An image of The Gingerbread House, a structure built out of timber and plastic. It has a glass decoration at the top of the roof, which shows a brown heart with white and yellow dots around it
The group "take art as a broad subject - including hedge laying and cooking" [Andy Freeman]

A project aiming to connect landscape, food and farming with community creativity is open to visitors.

The Growing Places project will welcome ten resident artists to the grounds of a large Gingerbread House in Stroud from September to January 2025.

Created by artist collective Walking the Land, each artist will be working on their own project while also providing a workshop for the wider community.

Project team member Andy Freeman said one of the project strands is about "wonderment and closeness with nature".

The collective is inviting community groups, schools and young people from around the area to get involved in the workshops.

The project aims to support and promote a number of farmers and landowners, such as Stroud Community Agriculture and Oakbrook Community Farm, by using art to engage people with their "good practice".
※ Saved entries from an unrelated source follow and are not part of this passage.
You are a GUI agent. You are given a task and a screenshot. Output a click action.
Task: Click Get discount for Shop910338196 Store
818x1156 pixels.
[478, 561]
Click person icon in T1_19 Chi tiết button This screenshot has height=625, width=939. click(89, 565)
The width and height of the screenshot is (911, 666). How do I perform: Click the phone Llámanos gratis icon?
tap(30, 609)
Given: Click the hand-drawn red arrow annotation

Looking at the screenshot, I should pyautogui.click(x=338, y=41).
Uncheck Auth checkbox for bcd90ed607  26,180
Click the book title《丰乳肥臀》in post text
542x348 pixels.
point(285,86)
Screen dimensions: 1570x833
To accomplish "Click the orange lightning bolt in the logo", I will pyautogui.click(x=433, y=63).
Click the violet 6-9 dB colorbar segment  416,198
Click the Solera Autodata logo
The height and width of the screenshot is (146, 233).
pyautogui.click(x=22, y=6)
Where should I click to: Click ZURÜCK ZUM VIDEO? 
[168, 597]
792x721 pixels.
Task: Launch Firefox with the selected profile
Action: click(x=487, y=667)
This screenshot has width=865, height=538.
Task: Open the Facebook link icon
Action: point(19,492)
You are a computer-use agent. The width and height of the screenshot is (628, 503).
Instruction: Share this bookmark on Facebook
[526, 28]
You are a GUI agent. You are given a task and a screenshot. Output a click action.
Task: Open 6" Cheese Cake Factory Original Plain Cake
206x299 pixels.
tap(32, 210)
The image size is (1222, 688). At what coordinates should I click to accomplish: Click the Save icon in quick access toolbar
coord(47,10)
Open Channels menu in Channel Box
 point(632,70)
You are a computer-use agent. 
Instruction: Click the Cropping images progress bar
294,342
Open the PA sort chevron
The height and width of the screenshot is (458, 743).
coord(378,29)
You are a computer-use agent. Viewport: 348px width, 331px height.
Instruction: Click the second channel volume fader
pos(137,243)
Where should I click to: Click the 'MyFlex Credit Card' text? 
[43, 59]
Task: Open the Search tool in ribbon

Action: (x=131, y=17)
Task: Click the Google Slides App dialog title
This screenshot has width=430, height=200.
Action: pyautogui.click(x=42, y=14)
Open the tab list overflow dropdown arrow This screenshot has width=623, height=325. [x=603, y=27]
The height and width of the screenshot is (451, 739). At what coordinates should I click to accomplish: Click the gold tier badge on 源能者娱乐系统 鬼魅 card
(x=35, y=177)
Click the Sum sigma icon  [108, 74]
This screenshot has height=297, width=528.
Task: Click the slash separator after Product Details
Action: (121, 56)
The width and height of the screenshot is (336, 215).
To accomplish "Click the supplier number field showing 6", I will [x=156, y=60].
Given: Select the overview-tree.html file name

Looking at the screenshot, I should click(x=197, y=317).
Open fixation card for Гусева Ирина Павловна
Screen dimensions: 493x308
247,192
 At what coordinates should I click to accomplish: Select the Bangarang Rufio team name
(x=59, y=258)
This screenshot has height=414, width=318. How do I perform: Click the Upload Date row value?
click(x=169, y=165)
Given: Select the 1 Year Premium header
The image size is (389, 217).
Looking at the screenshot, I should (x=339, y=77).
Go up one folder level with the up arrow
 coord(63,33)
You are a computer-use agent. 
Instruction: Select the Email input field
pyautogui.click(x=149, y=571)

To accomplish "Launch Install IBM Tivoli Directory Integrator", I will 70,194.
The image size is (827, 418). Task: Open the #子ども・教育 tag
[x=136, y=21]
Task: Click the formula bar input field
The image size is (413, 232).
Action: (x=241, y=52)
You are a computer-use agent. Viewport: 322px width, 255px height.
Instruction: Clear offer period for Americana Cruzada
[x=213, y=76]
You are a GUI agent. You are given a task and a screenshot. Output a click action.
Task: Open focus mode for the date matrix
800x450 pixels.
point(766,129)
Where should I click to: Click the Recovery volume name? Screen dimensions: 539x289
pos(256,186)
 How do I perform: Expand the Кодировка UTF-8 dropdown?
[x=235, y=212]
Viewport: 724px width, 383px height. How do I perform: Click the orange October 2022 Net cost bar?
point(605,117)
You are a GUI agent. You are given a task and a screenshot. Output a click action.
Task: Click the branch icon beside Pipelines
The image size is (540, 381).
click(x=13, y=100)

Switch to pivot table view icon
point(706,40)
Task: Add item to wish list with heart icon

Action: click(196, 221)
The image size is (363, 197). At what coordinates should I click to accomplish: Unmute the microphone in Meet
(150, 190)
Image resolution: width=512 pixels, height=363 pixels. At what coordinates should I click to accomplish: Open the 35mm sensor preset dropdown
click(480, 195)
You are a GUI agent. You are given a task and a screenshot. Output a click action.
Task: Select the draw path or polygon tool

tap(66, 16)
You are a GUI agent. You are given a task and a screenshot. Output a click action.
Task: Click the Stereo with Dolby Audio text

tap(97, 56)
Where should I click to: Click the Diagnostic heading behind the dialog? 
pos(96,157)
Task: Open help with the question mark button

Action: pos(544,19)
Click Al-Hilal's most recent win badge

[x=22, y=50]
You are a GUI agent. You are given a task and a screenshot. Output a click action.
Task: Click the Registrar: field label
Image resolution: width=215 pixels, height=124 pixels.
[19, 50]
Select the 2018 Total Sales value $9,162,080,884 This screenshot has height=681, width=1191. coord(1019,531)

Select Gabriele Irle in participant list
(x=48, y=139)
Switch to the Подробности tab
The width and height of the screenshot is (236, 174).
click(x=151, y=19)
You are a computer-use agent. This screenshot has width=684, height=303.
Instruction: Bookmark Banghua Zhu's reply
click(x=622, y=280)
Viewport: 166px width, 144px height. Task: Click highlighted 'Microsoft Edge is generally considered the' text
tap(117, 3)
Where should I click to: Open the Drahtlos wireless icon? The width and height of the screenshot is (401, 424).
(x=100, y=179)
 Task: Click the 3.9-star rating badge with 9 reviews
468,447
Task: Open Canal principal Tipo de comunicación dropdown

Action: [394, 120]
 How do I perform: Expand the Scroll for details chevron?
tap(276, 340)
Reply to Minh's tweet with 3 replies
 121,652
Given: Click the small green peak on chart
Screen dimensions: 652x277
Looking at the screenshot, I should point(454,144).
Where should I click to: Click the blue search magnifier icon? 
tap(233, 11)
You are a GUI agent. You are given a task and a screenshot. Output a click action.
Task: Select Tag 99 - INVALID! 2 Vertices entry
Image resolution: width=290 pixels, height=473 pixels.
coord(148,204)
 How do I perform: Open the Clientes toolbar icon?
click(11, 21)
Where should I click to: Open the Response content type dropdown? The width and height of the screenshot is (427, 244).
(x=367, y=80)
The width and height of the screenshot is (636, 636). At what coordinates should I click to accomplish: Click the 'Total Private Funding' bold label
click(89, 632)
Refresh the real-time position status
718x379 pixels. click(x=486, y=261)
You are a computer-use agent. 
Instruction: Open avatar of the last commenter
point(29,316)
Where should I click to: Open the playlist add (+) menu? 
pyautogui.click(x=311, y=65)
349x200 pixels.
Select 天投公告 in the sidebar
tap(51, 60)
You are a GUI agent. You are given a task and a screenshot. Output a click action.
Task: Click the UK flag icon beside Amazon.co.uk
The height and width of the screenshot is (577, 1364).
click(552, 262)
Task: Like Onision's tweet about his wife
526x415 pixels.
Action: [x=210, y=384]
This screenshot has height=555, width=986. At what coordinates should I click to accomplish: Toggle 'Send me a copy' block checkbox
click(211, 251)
"We're taking art as a broad subject - it includes hedge laying and cooking, as well as lots of things to do with drawing," Mr Freeman said.

"It's about three things - being closer to nature, reflecting on where our food comes from and doing it through being creative."

Bart Sabel looks through a microscope inside The Gingerbread House. The picture is a side view of Mr Sabel and he's wearing a navy and red woollen jumper.
Artist Bart Sabel looks and Tara Downs are focusing on mycelium in their workshops [Deb Roberts]

Two of the artist residents accepted to share their work at The Gingerbread House are Tara Downs and Bart Sabel.

Their current work focuses on mycelium - which Ms Downs describes as "the underground part of mushrooms" - a whole network of thin fungal strands called hyphae.

"They appear in ecology in such a way that we’re only beginning to understand," Mr Sabel said. “We’ve picked up all these bits everywhere, put them under the microscope, had a good look and showed them to other people and did some other experiments to let them grow.

He added: “They’ve now become these abstract paintings in a way that changing and still developing – every day it’s different."

The pair have been carrying out workshops with secondary schools who were "queuing up" to look through the microscope.

Ms Downs said: “The role of artists – we get so enthused in a subject, we want to find a way to share the joy and the inspiration and new knowledge and what’s going on in the community.